Listed entries
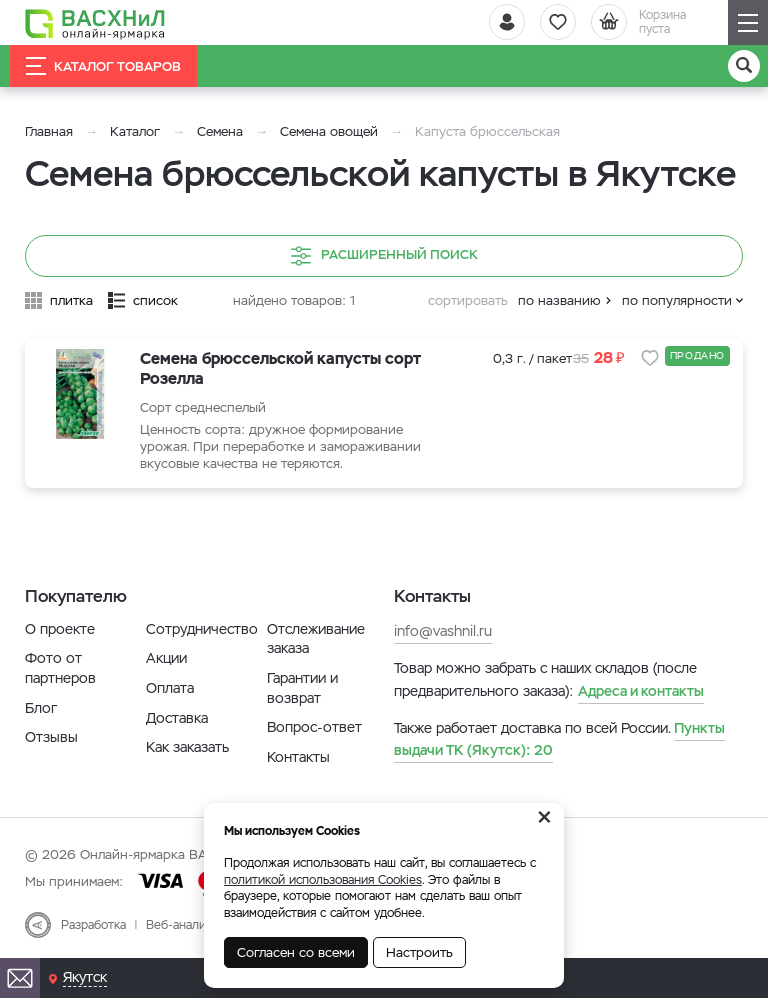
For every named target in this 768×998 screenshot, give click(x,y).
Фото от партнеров (60, 668)
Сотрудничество (202, 629)
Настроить (419, 952)
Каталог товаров (103, 66)
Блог (41, 708)
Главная (49, 131)
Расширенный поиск (384, 256)
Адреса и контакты (641, 691)
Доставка (177, 718)
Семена (220, 131)
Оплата (170, 688)
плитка (71, 300)
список (155, 300)
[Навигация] (748, 22)
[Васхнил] (95, 23)
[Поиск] (744, 66)
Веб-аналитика (188, 925)
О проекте (60, 629)
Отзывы (51, 737)
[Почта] (20, 978)
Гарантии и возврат (302, 688)
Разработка (93, 925)
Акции (166, 658)
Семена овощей (329, 131)
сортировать (468, 300)
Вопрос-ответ (314, 727)
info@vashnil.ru (443, 631)
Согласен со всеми (296, 952)
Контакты (298, 757)
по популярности (677, 300)
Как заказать (187, 747)
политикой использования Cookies (323, 880)
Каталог (135, 131)
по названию (559, 300)
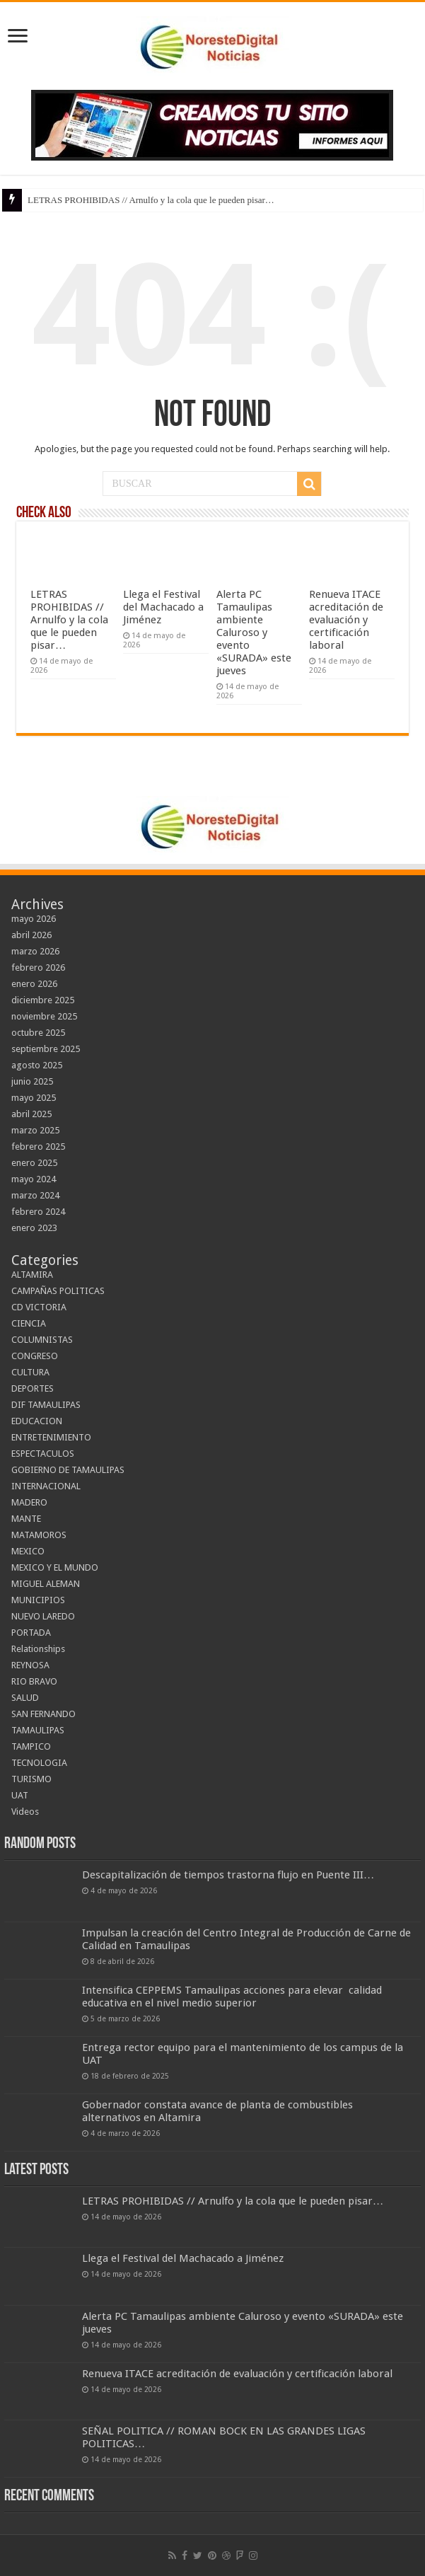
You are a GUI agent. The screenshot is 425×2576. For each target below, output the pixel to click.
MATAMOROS (38, 1535)
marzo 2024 (35, 1195)
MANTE (26, 1518)
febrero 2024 (38, 1211)
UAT (19, 1795)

What to work on
Rescale the rows above. Write out every line again, including the requests, and multiply each click coordinate in the answers by 2.35, rounding to whole numbers with halves going up. Leave the numbers in the requests unchanged and omit the picture lines.

The completed task
For every named target in this 768×998 screenshot, give click(x,y).
Фото от партнеров (141, 1570)
Сотрудничество (475, 1478)
Настроить (985, 2237)
Каталог товаров (242, 155)
Блог (96, 1664)
Главная (115, 308)
Расширенный поиск (902, 602)
Адреса и контакты (1506, 1624)
Доставка (416, 1687)
Семена (517, 308)
Оплата (400, 1617)
плитка (167, 705)
список (364, 705)
[Навигация] (1758, 52)
[Васхнил] (223, 54)
[Поиск] (1748, 155)
Веб-аналитика (442, 2174)
О проекте (141, 1478)
Отзывы (120, 1732)
[Почта] (47, 2298)
Гарантии и возврат (710, 1617)
Разработка (219, 2174)
Акции (390, 1546)
Семена овощей (773, 308)
сортировать (1100, 705)
Вопрос-ответ (738, 1708)
info@vashnil.ru (1041, 1483)
Согласен со всеми (696, 2237)
Контакты (700, 1779)
по популярности (1591, 705)
Как заказать (439, 1755)
политикой использования Cookies (759, 2068)
Каталог (317, 308)
по названию (1314, 705)
You are a GUI agent. The screenshot is 425×2576. For each target below, output the pixel to click.
MATAMOROS (89, 3607)
marzo 2024 (82, 2808)
MANTE (61, 3567)
febrero 2024 (89, 2846)
UAT (45, 4218)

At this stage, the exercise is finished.